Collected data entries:
----------------
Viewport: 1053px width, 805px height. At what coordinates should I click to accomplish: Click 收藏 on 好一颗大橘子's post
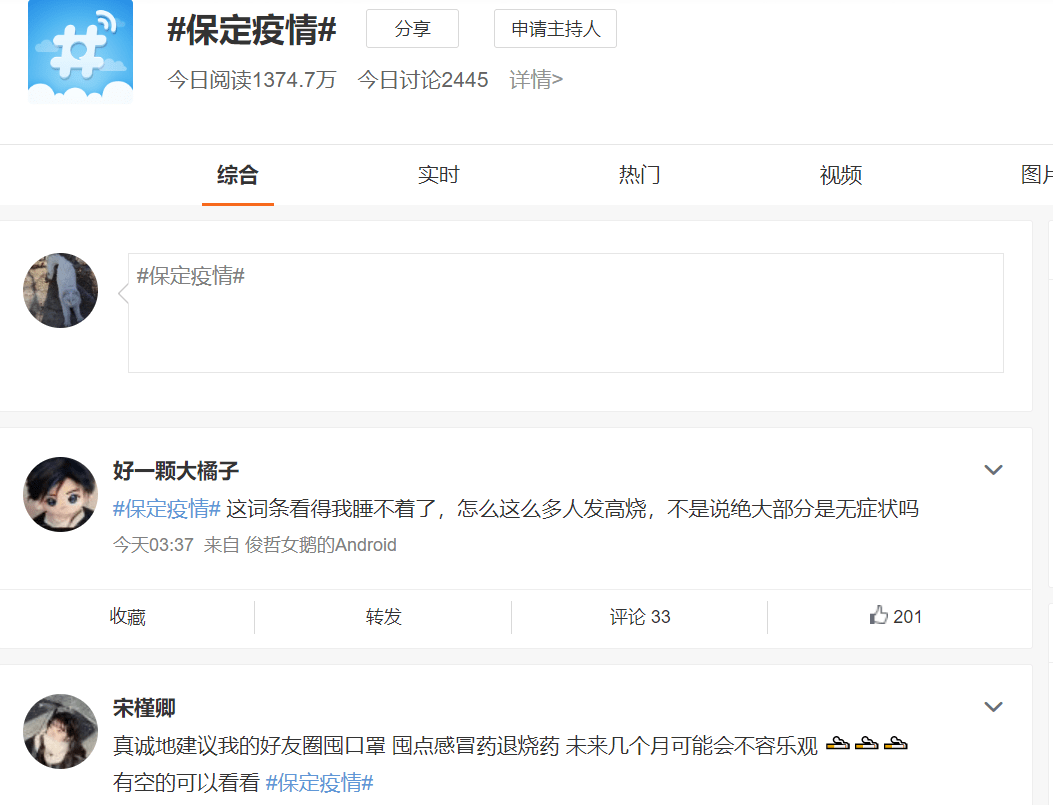128,617
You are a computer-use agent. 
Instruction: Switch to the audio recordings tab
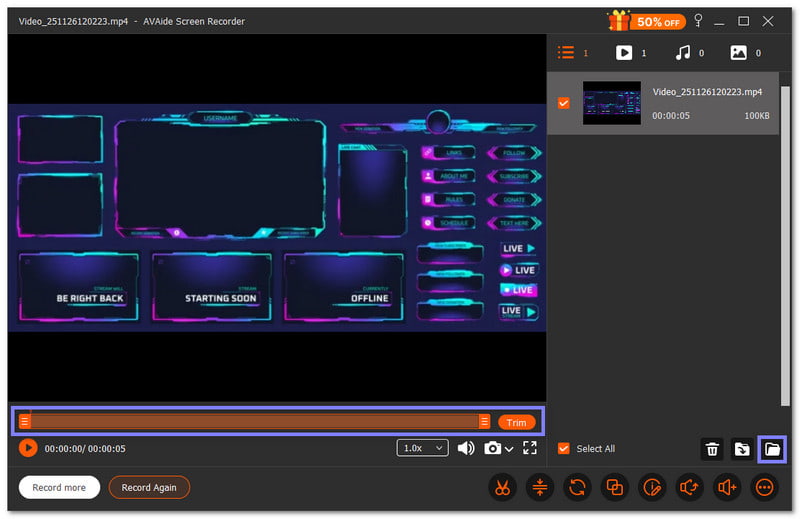[682, 53]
----------------
• [WHAT YOU WILL DO]: Copy out all the data exactly. No images belong in the copy.

• [RESULT]:
Viewport: 1053px width, 805px height. At what coordinates should I click to accomplish: Click 收藏 on 好一颗大橘子's post
128,617
You are a computer-use agent. 
Instruction: Switch to the audio recordings tab
[682, 53]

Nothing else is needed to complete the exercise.